If you are not sure (e.g. because your method is quite general and used in a few different places and ways) then let the caller decide.

For example imagine a DAO Method that has to retrieve a certain entity and you don't find it. Can you decide whether to throw an exception, maybe roll back a transaction or just consider it okay? In cases like this it is definitely up to the caller to decide how to handle it.

Solution 6 - Language Agnostic

Both. This is a matter of good software development on both sides and independent of environment (C/S, web, internal API) and language.

The callee should be validating all parameters against the well documented parameter list (you did document it, right?). Depending on the environment and architecture, good error messages or exceptions should be implemented to give clear indication of what is wrong with the parameters.

The caller should be ensuring that only appropriate parameter values are passed in the api call. Any invalid values should be caught as soon as possible and somehow reflected to the user.

As often occurs in life, neither side should just assume that the other guy will do the right thing and ignore the potential problem.

Solution 7 - Language Agnostic

Depends on whether you program nominally, defensively, or totally.

If you program defensively (my personal favourite for most Java methods), you validate input in the method. You throw an exception (or fail in another way) when validation fails.
If you program nominally, you don't validate input (but expect the client to make sure the input is valid). This method is useful when validation would aversely impact performance, because the validation would take a lot of time (like a time-consuming search).

Set task A - List every line in the records that contains the word "Switch".

Input for this task -
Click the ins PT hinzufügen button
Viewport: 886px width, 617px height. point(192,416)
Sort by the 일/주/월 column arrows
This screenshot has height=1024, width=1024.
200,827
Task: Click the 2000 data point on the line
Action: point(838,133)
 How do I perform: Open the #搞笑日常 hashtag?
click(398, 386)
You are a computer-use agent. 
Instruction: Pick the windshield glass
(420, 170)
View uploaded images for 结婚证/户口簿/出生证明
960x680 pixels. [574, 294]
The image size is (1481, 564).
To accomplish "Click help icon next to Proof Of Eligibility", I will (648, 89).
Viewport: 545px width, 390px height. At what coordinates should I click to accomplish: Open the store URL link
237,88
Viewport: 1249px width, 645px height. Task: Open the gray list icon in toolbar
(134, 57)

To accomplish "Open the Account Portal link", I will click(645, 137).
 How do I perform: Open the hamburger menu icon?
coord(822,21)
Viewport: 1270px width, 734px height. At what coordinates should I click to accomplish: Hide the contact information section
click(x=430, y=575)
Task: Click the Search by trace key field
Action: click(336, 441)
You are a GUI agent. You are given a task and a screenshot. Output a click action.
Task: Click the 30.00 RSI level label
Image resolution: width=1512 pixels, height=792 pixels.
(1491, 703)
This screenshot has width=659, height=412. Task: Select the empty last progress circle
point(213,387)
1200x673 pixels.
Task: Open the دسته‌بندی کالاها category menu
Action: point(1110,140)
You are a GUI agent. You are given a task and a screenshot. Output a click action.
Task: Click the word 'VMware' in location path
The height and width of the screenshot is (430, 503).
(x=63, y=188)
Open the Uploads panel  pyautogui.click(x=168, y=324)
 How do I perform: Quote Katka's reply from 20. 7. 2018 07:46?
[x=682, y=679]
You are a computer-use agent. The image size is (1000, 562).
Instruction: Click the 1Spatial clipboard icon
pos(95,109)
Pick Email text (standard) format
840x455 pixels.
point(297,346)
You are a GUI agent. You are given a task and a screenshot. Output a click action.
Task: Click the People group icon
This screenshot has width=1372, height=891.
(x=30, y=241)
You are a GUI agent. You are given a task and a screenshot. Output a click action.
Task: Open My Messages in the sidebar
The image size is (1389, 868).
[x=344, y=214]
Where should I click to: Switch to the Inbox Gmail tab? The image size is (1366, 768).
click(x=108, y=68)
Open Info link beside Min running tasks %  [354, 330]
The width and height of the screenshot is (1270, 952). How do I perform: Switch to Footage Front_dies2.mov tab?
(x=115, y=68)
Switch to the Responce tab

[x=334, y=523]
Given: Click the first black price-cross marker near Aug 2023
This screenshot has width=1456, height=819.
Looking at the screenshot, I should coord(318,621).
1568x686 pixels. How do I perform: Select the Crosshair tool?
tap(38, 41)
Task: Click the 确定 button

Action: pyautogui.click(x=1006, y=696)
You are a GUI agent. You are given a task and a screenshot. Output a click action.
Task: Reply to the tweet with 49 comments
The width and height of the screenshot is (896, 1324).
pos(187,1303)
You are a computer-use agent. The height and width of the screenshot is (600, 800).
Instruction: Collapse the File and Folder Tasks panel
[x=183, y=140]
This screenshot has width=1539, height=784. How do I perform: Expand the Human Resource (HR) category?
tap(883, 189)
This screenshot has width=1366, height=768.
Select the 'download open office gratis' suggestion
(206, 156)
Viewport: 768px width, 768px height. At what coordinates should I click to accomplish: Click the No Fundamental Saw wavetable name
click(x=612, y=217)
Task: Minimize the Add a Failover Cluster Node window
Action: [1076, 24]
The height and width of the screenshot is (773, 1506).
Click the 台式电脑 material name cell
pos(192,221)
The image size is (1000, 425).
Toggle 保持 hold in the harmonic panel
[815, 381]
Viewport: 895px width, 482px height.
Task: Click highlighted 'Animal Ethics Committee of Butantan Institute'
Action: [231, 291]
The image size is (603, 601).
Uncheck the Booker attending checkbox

Set task B - In the thread on parameter validation, what should the callee validate all parameters against?

Task solution A -
Where should I click to: Switch to the Inbox Gmail tab? The image size is (1366, 768).
The width and height of the screenshot is (1270, 952). How do I perform: Switch to Footage Front_dies2.mov tab?
Switch to the Responce tab

Task solution B - The well documented parameter list.